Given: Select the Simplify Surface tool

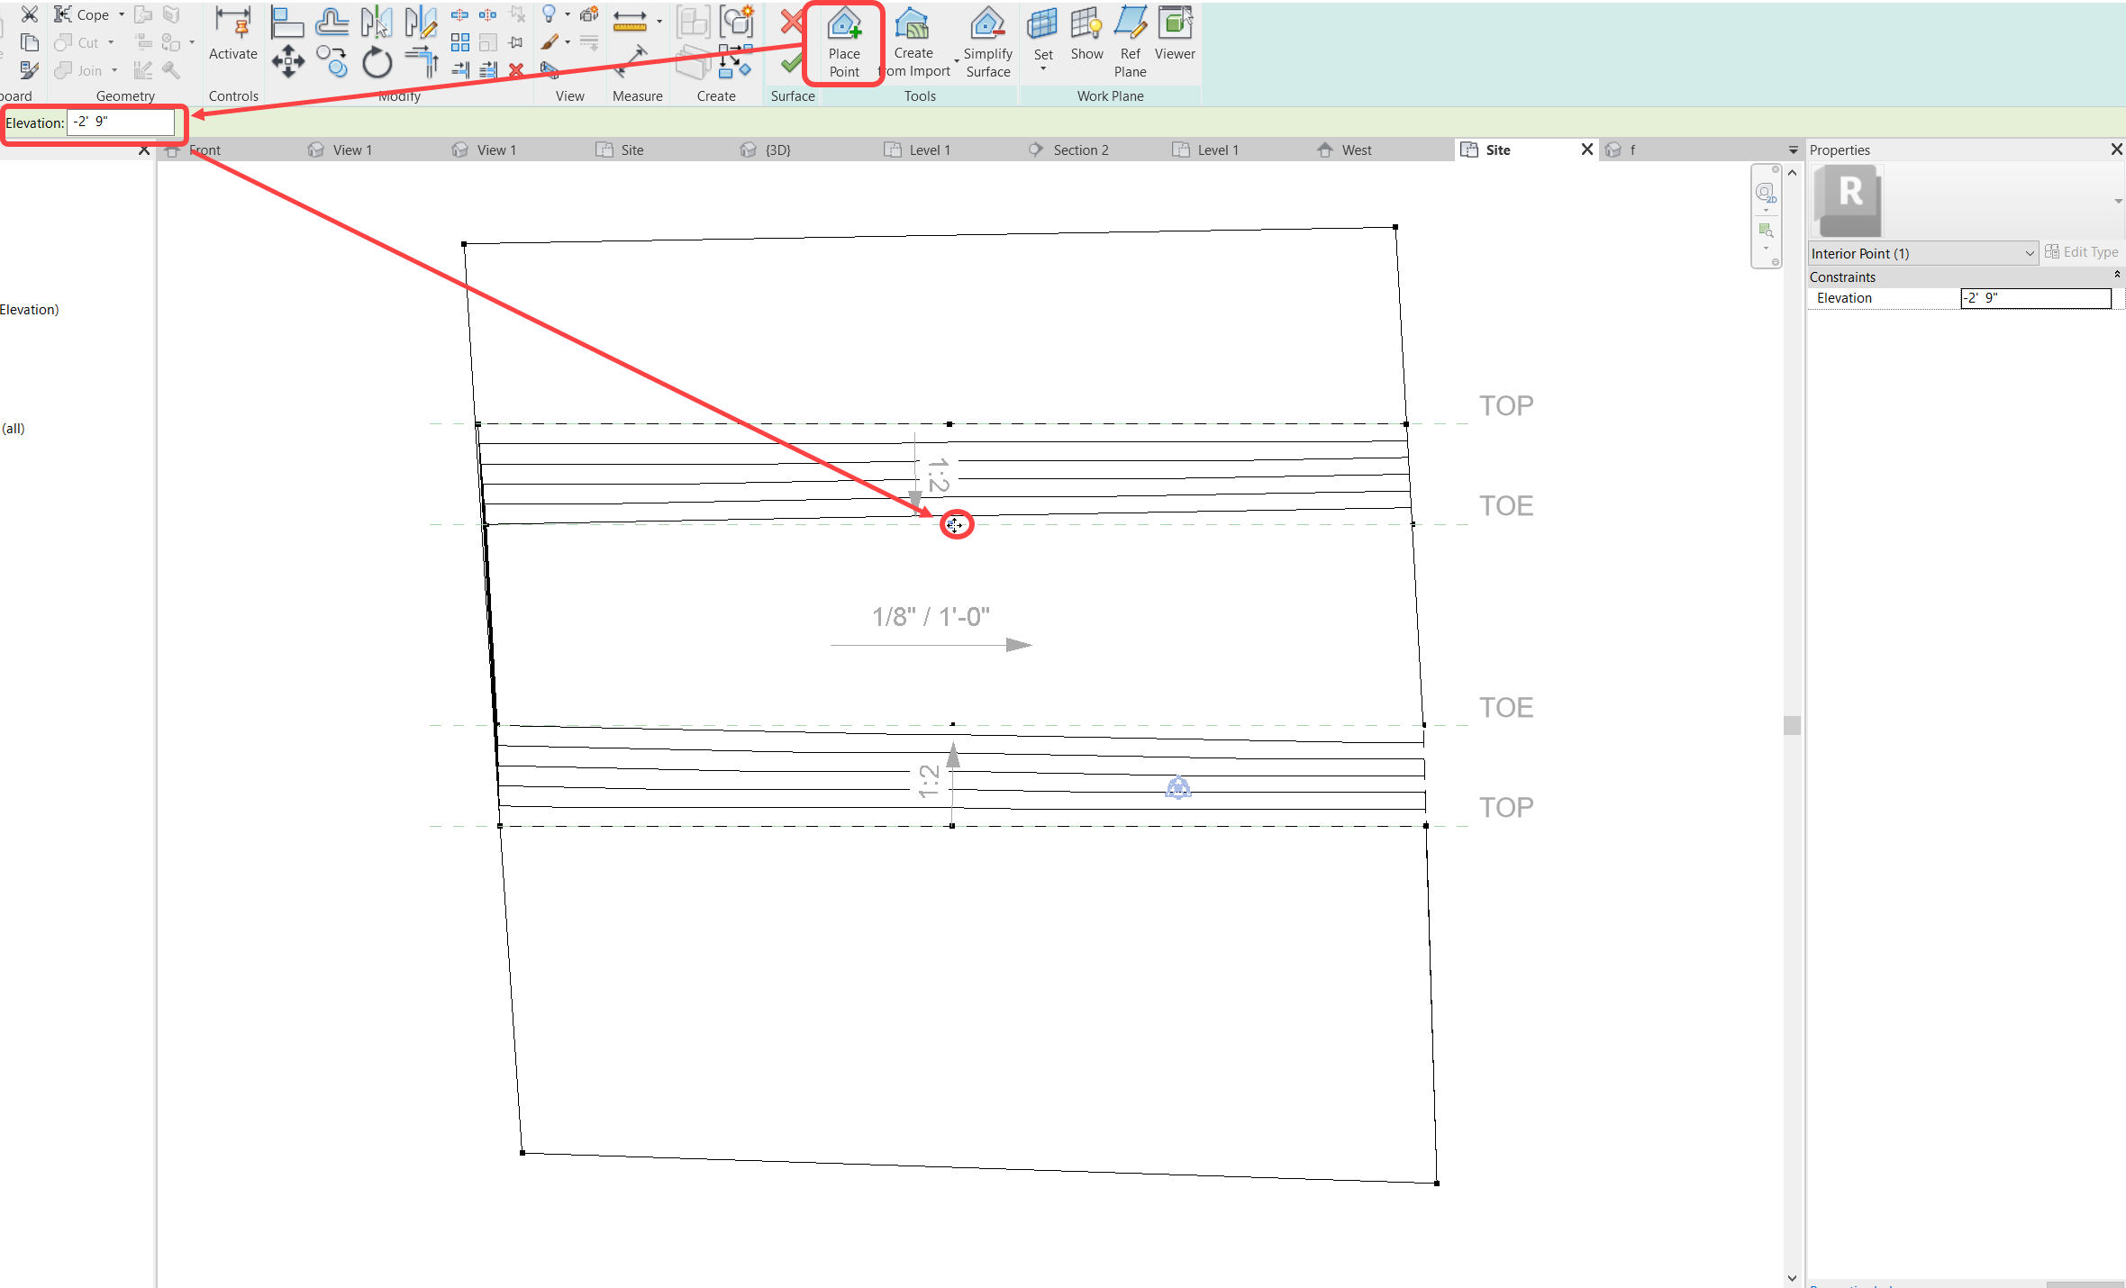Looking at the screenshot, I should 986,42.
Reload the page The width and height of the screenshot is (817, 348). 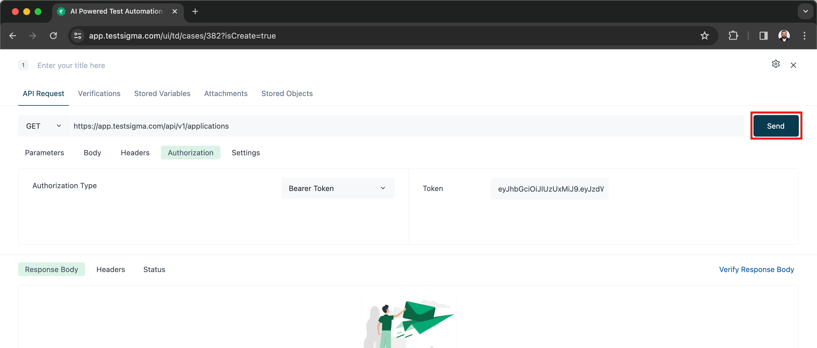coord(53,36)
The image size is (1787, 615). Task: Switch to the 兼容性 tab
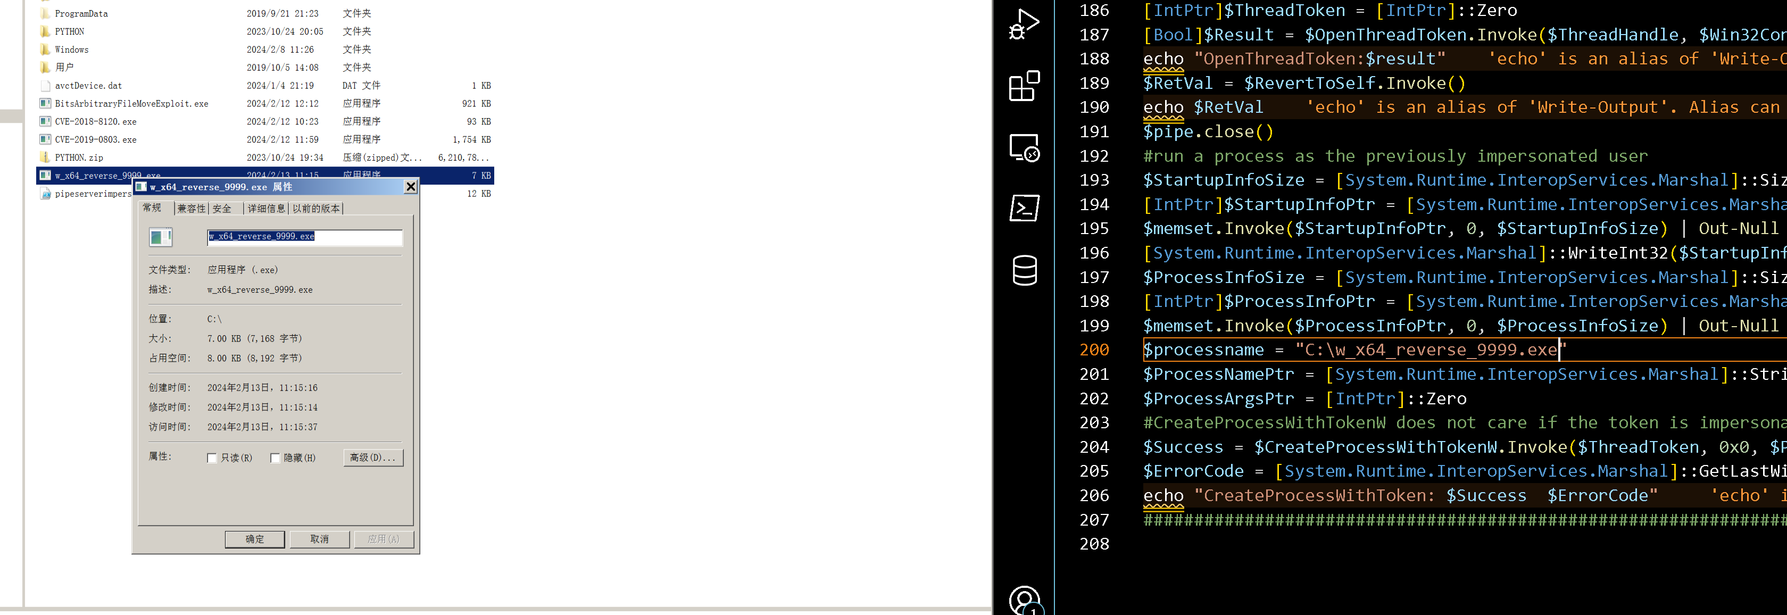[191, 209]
#####
- _PROBLEM STATEMENT_: Copy nothing but the lines from the line holding "The image size" through the last line of the entries, exactly, while leaving out the pictures.

- _RESPONSE TO THIS TASK_:
The image size is (1787, 615). Task: Switch to the 兼容性 tab
[191, 209]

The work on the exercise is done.